:: Source information ::
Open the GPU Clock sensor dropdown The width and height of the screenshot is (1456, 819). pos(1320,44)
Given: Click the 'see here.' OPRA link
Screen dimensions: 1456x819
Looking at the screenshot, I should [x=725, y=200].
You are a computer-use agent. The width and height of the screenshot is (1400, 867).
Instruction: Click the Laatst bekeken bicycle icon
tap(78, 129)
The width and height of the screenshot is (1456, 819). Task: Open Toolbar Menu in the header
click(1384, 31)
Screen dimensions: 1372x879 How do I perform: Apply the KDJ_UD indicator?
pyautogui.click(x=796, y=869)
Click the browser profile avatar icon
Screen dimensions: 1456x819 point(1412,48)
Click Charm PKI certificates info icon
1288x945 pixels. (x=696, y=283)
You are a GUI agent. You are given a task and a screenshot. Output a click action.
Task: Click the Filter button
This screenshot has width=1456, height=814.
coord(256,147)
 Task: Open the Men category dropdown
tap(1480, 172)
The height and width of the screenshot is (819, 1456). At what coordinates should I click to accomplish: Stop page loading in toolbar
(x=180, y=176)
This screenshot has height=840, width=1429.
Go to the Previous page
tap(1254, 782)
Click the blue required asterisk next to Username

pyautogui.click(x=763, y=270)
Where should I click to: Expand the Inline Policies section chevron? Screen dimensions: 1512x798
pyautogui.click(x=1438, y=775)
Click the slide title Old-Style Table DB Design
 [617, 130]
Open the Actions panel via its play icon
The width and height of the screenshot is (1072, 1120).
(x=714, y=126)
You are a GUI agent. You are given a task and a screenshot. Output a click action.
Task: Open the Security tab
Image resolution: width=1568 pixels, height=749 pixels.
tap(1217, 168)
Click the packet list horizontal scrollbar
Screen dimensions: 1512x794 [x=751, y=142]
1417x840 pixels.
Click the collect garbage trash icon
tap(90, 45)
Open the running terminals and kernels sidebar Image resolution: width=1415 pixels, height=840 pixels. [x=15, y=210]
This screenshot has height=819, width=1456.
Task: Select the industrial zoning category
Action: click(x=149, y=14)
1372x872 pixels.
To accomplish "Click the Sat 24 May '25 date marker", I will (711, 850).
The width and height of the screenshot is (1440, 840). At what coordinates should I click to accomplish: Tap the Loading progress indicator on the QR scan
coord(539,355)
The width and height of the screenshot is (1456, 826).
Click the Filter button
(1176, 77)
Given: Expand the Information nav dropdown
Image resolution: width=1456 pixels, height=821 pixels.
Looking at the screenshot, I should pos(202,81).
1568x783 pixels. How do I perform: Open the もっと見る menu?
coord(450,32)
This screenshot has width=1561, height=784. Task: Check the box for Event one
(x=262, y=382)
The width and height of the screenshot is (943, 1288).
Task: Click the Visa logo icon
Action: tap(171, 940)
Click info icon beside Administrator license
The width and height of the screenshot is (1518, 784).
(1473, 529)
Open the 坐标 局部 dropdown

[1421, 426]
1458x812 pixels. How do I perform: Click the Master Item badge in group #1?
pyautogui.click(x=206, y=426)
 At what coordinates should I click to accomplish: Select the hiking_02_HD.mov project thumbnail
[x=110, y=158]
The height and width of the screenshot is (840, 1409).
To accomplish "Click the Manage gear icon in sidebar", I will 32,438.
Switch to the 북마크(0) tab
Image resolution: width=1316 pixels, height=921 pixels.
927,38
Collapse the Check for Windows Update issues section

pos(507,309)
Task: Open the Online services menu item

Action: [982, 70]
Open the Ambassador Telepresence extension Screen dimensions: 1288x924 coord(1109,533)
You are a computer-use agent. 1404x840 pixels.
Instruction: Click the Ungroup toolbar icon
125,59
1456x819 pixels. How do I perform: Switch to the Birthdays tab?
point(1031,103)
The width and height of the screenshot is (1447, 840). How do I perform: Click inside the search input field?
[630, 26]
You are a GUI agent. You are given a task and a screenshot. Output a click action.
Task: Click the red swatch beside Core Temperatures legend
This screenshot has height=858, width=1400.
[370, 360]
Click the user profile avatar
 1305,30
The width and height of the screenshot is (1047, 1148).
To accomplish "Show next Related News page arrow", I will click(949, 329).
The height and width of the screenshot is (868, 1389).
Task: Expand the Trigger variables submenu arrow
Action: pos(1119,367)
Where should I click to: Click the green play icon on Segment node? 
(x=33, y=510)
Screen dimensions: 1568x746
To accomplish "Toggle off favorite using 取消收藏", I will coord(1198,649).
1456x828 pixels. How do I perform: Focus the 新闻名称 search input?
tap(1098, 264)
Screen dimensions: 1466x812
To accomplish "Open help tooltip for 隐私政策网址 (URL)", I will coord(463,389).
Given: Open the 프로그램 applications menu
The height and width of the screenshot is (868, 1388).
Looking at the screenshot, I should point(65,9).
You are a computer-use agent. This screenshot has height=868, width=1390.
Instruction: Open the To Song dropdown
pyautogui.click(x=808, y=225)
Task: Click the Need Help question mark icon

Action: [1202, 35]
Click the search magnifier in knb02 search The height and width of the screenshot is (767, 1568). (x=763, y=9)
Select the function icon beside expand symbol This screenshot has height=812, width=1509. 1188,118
:::
Aim of the exercise: Starting at the first line and ending at the last, retype the entries above.

Problem solution:
Open the GPU Clock sensor dropdown The width and height of the screenshot is (1456, 819). pos(1320,44)
Given: Click the 'see here.' OPRA link
Screen dimensions: 1456x819
Looking at the screenshot, I should [x=725, y=200].
You are a computer-use agent. The width and height of the screenshot is (1400, 867).
Instruction: Click the Laatst bekeken bicycle icon
tap(78, 129)
The width and height of the screenshot is (1456, 819). Task: Open Toolbar Menu in the header
click(1384, 31)
Screen dimensions: 1372x879 How do I perform: Apply the KDJ_UD indicator?
pyautogui.click(x=796, y=869)
Click the browser profile avatar icon
Screen dimensions: 1456x819 point(1412,48)
Click Charm PKI certificates info icon
1288x945 pixels. (x=696, y=283)
You are a GUI agent. You are given a task and a screenshot. Output a click action.
Task: Click the Filter button
This screenshot has width=1456, height=814.
coord(256,147)
 Task: Open the Men category dropdown
tap(1480, 172)
The height and width of the screenshot is (819, 1456). At what coordinates should I click to accomplish: Stop page loading in toolbar
(x=180, y=176)
This screenshot has height=840, width=1429.
Go to the Previous page
tap(1254, 782)
Click the blue required asterisk next to Username

pyautogui.click(x=763, y=270)
Where should I click to: Expand the Inline Policies section chevron? Screen dimensions: 1512x798
pyautogui.click(x=1438, y=775)
Click the slide title Old-Style Table DB Design
 [617, 130]
Open the Actions panel via its play icon
The width and height of the screenshot is (1072, 1120).
(x=714, y=126)
You are a GUI agent. You are given a task and a screenshot. Output a click action.
Task: Open the Security tab
Image resolution: width=1568 pixels, height=749 pixels.
tap(1217, 168)
Click the packet list horizontal scrollbar
Screen dimensions: 1512x794 [x=751, y=142]
1417x840 pixels.
Click the collect garbage trash icon
tap(90, 45)
Open the running terminals and kernels sidebar Image resolution: width=1415 pixels, height=840 pixels. [x=15, y=210]
This screenshot has height=819, width=1456.
Task: Select the industrial zoning category
Action: click(x=149, y=14)
1372x872 pixels.
To accomplish "Click the Sat 24 May '25 date marker", I will (711, 850).
The width and height of the screenshot is (1440, 840). At what coordinates should I click to accomplish: Tap the Loading progress indicator on the QR scan
coord(539,355)
The width and height of the screenshot is (1456, 826).
Click the Filter button
(1176, 77)
Given: Expand the Information nav dropdown
Image resolution: width=1456 pixels, height=821 pixels.
Looking at the screenshot, I should pos(202,81).
1568x783 pixels. How do I perform: Open the もっと見る menu?
coord(450,32)
This screenshot has width=1561, height=784. Task: Check the box for Event one
(x=262, y=382)
The width and height of the screenshot is (943, 1288).
Task: Click the Visa logo icon
Action: tap(171, 940)
Click info icon beside Administrator license
The width and height of the screenshot is (1518, 784).
(1473, 529)
Open the 坐标 局部 dropdown

[1421, 426]
1458x812 pixels. How do I perform: Click the Master Item badge in group #1?
pyautogui.click(x=206, y=426)
 At what coordinates should I click to accomplish: Select the hiking_02_HD.mov project thumbnail
[x=110, y=158]
The height and width of the screenshot is (840, 1409).
To accomplish "Click the Manage gear icon in sidebar", I will 32,438.
Switch to the 북마크(0) tab
Image resolution: width=1316 pixels, height=921 pixels.
927,38
Collapse the Check for Windows Update issues section

pos(507,309)
Task: Open the Online services menu item

Action: [982, 70]
Open the Ambassador Telepresence extension Screen dimensions: 1288x924 coord(1109,533)
You are a computer-use agent. 1404x840 pixels.
Instruction: Click the Ungroup toolbar icon
125,59
1456x819 pixels. How do I perform: Switch to the Birthdays tab?
point(1031,103)
The width and height of the screenshot is (1447, 840). How do I perform: Click inside the search input field?
[630, 26]
You are a GUI agent. You are given a task and a screenshot. Output a click action.
Task: Click the red swatch beside Core Temperatures legend
This screenshot has height=858, width=1400.
[370, 360]
Click the user profile avatar
 1305,30
The width and height of the screenshot is (1047, 1148).
To accomplish "Show next Related News page arrow", I will click(949, 329).
The height and width of the screenshot is (868, 1389).
Task: Expand the Trigger variables submenu arrow
Action: pos(1119,367)
Where should I click to: Click the green play icon on Segment node? 
(x=33, y=510)
Screen dimensions: 1568x746
To accomplish "Toggle off favorite using 取消收藏", I will coord(1198,649).
1456x828 pixels. How do I perform: Focus the 新闻名称 search input?
tap(1098, 264)
Screen dimensions: 1466x812
To accomplish "Open help tooltip for 隐私政策网址 (URL)", I will coord(463,389).
Given: Open the 프로그램 applications menu
The height and width of the screenshot is (868, 1388).
Looking at the screenshot, I should point(65,9).
You are a computer-use agent. This screenshot has height=868, width=1390.
Instruction: Open the To Song dropdown
pyautogui.click(x=808, y=225)
Task: Click the Need Help question mark icon

Action: [1202, 35]
Click the search magnifier in knb02 search The height and width of the screenshot is (767, 1568). (x=763, y=9)
Select the function icon beside expand symbol This screenshot has height=812, width=1509. 1188,118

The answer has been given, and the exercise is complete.